* [Work required]: Reproduce the data word for word, from the line containing "The height and width of the screenshot is (498, 519)." through the line containing "Select the 变量".

══ Supplied entries ══

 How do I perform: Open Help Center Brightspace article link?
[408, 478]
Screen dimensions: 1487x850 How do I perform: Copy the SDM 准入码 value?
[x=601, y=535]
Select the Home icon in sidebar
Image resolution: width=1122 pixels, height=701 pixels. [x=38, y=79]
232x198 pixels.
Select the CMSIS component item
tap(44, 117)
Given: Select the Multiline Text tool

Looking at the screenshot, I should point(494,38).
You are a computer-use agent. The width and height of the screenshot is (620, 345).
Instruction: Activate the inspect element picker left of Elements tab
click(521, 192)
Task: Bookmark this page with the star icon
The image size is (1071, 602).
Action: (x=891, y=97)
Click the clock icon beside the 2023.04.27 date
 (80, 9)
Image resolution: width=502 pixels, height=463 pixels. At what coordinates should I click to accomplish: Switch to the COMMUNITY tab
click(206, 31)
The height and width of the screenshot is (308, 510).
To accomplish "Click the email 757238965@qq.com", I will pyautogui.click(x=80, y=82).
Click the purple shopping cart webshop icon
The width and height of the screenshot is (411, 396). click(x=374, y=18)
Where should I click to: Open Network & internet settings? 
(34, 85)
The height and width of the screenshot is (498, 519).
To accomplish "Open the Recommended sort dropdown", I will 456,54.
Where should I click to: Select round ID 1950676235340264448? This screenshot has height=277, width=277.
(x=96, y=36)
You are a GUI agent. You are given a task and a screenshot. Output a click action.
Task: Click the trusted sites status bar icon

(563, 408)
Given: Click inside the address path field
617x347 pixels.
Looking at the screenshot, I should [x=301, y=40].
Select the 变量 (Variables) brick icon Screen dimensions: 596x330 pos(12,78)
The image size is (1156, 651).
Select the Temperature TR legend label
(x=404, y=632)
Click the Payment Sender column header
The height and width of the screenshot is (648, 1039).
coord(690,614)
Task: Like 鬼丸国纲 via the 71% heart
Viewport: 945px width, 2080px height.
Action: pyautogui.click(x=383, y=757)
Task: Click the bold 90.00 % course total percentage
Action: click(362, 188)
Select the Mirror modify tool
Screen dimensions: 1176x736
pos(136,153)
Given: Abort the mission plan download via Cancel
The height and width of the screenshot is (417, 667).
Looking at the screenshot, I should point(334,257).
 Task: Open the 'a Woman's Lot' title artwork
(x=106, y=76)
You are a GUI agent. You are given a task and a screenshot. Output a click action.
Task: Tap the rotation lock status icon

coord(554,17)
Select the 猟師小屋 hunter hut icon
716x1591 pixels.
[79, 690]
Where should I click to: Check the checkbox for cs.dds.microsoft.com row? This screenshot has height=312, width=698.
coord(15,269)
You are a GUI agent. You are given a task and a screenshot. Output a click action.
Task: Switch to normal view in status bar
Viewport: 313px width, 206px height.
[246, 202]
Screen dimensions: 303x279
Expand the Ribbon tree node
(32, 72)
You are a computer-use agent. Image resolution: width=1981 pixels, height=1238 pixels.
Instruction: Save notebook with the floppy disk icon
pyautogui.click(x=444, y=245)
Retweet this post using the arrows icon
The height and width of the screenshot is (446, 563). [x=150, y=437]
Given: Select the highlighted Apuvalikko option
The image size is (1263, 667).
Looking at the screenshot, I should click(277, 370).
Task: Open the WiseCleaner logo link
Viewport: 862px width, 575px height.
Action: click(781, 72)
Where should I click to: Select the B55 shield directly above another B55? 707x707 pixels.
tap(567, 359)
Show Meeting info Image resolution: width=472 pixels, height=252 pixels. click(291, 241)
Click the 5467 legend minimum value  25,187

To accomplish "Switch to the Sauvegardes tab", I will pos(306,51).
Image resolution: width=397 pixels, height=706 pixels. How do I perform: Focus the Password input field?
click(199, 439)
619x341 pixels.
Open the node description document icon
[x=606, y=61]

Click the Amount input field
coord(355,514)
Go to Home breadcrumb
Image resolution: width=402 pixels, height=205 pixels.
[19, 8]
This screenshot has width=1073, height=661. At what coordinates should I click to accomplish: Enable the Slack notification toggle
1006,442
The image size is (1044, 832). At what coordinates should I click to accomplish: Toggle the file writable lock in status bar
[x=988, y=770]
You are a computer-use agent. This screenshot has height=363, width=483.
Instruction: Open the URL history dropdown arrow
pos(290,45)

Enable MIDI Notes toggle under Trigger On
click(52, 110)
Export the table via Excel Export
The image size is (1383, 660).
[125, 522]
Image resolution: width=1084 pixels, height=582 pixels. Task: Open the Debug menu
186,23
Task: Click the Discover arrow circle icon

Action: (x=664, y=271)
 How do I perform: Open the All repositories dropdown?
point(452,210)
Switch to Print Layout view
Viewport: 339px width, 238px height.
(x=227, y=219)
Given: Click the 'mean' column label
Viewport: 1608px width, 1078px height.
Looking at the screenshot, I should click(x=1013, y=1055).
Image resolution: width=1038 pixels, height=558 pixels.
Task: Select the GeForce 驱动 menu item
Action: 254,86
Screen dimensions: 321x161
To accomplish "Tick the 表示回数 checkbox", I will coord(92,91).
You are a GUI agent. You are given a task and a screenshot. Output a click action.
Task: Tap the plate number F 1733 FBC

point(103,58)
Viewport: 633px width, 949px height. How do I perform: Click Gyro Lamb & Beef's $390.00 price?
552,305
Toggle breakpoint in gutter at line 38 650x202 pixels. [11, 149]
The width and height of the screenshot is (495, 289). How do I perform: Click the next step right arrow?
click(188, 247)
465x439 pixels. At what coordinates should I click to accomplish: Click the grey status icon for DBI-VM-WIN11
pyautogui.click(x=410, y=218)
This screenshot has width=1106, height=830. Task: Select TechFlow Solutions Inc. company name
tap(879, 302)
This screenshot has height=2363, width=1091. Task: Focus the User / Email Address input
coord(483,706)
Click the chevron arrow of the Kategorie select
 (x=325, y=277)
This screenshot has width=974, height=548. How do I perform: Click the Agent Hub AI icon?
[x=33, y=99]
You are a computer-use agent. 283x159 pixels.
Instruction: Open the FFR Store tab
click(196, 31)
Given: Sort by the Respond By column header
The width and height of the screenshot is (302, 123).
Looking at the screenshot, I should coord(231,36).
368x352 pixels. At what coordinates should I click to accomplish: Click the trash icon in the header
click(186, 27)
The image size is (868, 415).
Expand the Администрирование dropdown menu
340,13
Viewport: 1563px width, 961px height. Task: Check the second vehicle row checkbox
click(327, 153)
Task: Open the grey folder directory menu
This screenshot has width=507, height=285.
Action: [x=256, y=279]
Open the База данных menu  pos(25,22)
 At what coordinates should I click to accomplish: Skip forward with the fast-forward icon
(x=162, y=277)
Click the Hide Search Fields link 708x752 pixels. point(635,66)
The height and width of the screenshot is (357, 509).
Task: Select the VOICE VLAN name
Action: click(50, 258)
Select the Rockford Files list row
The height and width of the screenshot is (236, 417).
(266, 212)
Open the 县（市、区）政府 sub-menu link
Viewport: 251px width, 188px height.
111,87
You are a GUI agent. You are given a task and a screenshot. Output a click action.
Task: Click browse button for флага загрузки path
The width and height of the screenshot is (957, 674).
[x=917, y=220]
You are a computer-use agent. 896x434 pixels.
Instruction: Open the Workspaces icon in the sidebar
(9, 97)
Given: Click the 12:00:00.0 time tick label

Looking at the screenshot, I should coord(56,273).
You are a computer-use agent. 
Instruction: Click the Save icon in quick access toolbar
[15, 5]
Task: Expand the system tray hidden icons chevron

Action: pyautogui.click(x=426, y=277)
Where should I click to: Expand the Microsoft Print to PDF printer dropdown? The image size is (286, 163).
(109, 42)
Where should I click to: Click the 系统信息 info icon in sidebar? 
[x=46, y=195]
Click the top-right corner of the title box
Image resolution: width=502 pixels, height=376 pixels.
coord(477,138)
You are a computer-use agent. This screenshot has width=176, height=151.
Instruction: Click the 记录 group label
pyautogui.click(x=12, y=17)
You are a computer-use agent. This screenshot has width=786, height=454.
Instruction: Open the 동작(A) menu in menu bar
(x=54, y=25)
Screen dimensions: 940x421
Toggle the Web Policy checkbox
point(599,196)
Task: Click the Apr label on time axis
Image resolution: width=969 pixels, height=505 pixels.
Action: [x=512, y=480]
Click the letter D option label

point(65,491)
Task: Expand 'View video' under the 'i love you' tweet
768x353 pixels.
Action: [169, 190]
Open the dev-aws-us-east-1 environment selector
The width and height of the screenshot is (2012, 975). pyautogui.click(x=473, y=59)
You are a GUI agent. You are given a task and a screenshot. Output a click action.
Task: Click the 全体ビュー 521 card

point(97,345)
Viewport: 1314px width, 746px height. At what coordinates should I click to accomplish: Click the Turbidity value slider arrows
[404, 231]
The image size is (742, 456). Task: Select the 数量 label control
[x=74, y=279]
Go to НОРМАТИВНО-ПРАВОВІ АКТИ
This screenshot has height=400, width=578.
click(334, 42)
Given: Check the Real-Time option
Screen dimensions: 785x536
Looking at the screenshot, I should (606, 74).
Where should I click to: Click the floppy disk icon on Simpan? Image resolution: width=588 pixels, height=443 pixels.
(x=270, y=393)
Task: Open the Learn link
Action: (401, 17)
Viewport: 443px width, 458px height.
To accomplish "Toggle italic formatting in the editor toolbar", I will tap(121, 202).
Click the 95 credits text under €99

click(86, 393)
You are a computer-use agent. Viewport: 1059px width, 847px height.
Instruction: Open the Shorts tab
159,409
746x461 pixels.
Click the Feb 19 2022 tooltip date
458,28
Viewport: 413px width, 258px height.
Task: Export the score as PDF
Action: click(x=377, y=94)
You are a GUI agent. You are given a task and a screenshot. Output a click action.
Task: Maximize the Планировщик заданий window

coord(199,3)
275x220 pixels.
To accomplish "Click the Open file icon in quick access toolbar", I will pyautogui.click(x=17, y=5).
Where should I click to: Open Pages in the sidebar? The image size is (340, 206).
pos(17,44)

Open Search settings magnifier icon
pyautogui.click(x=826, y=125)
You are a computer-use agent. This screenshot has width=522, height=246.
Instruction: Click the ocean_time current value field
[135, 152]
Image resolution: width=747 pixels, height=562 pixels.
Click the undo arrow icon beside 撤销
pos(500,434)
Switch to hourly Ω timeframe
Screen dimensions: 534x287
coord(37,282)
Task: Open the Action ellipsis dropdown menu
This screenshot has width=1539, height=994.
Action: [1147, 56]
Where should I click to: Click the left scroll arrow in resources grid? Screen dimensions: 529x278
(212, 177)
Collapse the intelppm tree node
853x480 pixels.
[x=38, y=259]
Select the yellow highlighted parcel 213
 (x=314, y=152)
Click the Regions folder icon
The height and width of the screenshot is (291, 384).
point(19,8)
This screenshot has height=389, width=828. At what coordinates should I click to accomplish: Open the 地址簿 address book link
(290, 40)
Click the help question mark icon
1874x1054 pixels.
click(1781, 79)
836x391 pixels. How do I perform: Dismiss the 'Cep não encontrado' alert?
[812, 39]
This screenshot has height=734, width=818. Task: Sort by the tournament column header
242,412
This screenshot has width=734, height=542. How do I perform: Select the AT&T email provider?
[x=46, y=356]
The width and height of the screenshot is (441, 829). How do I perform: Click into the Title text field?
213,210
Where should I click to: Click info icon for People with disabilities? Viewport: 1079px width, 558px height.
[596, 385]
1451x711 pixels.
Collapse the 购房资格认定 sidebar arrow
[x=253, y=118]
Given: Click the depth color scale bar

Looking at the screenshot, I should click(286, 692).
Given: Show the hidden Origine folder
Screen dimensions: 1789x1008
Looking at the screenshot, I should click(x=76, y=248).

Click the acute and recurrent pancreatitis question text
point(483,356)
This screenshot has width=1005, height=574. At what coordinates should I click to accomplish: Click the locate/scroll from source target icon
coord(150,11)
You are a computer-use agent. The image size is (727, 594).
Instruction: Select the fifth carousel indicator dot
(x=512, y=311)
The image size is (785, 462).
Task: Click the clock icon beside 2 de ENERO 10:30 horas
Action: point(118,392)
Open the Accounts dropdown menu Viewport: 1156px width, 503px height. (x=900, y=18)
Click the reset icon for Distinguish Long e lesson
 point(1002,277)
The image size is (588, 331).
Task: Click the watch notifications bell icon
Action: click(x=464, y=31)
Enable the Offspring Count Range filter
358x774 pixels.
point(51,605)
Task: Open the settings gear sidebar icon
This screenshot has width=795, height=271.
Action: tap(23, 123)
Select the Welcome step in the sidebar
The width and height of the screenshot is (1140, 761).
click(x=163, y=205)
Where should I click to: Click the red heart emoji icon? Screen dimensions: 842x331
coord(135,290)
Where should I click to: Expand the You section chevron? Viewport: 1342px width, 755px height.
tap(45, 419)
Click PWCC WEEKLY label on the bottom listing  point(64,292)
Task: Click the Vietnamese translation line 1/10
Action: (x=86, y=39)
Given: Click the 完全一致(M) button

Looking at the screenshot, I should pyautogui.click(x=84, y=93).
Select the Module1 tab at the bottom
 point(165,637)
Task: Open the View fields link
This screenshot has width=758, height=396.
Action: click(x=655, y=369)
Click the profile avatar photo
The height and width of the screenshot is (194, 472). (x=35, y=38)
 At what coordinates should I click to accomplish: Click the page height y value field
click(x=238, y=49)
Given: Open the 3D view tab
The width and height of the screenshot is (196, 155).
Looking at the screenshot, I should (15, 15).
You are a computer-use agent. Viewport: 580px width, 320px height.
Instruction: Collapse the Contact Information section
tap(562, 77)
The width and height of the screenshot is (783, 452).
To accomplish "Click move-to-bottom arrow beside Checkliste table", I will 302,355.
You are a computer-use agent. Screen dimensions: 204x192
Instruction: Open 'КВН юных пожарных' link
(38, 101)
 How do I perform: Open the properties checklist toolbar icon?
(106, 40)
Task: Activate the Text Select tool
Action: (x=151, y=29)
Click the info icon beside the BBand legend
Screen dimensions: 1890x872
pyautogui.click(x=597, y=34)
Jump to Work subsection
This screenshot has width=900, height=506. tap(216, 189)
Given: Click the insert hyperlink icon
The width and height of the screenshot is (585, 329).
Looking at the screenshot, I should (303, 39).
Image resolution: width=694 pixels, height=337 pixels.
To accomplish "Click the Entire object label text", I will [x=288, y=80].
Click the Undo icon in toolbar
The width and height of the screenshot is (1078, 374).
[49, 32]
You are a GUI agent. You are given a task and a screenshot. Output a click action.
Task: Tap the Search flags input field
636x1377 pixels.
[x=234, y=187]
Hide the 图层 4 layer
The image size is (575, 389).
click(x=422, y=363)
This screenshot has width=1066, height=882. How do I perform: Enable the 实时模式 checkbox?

═══

* [Response to this task]:
The height and width of the screenshot is (498, 519).
To accomplish "Open the Recommended sort dropdown", I will 456,54.
Where should I click to: Select round ID 1950676235340264448? This screenshot has height=277, width=277.
(x=96, y=36)
You are a GUI agent. You are given a task and a screenshot. Output a click action.
Task: Click the trusted sites status bar icon

(563, 408)
Given: Click inside the address path field
617x347 pixels.
Looking at the screenshot, I should [x=301, y=40].
Select the 变量 (Variables) brick icon Screen dimensions: 596x330 pos(12,78)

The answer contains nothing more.